[WORK TASK]
Reproduce all of the listing below without alteration.

[DATA PROVIDED]
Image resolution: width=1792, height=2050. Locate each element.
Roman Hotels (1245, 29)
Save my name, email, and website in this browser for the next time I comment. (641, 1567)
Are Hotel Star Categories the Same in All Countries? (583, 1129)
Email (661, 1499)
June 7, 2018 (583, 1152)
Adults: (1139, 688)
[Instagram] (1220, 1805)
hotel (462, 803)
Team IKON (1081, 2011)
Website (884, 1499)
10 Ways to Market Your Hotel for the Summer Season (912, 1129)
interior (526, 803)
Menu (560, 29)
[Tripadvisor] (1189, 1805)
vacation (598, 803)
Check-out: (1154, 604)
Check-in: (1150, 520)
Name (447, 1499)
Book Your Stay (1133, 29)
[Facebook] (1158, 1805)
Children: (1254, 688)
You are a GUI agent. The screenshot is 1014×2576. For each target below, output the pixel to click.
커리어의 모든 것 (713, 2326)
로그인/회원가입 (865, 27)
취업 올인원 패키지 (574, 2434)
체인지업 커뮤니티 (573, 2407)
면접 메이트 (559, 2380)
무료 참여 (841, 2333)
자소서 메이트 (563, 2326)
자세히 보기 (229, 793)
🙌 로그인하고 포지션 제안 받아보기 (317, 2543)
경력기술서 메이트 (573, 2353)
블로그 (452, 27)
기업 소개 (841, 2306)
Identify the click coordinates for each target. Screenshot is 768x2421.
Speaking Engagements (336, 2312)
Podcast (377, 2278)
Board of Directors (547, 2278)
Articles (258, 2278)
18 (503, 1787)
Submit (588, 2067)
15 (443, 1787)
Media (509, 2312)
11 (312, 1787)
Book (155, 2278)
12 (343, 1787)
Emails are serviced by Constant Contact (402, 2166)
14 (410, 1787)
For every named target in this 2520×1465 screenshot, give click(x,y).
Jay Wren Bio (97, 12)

[TASK SOLUTION]
Image resolution: width=1792, height=2050. Locate each element.
Roman Hotels (1245, 29)
Save my name, email, and website in this browser for the next time I comment. (641, 1567)
Are Hotel Star Categories the Same in All Countries? (583, 1129)
Email (661, 1499)
June 7, 2018 (583, 1152)
Adults: (1139, 688)
[Instagram] (1220, 1805)
hotel (462, 803)
Team IKON (1081, 2011)
Website (884, 1499)
10 Ways to Market Your Hotel for the Summer Season (912, 1129)
interior (526, 803)
Menu (560, 29)
[Tripadvisor] (1189, 1805)
vacation (598, 803)
Check-out: (1154, 604)
Check-in: (1150, 520)
Name (447, 1499)
Book Your Stay (1133, 29)
[Facebook] (1158, 1805)
Children: (1254, 688)
You are a GUI agent. The screenshot is 1014×2576. For each target below, output the pixel to click.
커리어의 모든 것 (713, 2326)
로그인/회원가입 (865, 27)
취업 올인원 패키지 (574, 2434)
체인지업 커뮤니티 (573, 2407)
면접 메이트 (559, 2380)
무료 참여 (841, 2333)
자소서 메이트 (563, 2326)
자세히 보기 (229, 793)
🙌 로그인하고 포지션 제안 받아보기 (317, 2543)
경력기술서 메이트 (573, 2353)
블로그 (452, 27)
기업 소개 (841, 2306)
Identify the click coordinates for each target. Screenshot is 768x2421.
Speaking Engagements (336, 2312)
Podcast (377, 2278)
Board of Directors (547, 2278)
Articles (258, 2278)
18 (503, 1787)
Submit (588, 2067)
15 (443, 1787)
Media (509, 2312)
11 (312, 1787)
Book (155, 2278)
12 (343, 1787)
Emails are serviced by Constant Contact (402, 2166)
14 (410, 1787)
For every named target in this 2520×1465 screenshot, give click(x,y).
Jay Wren Bio (97, 12)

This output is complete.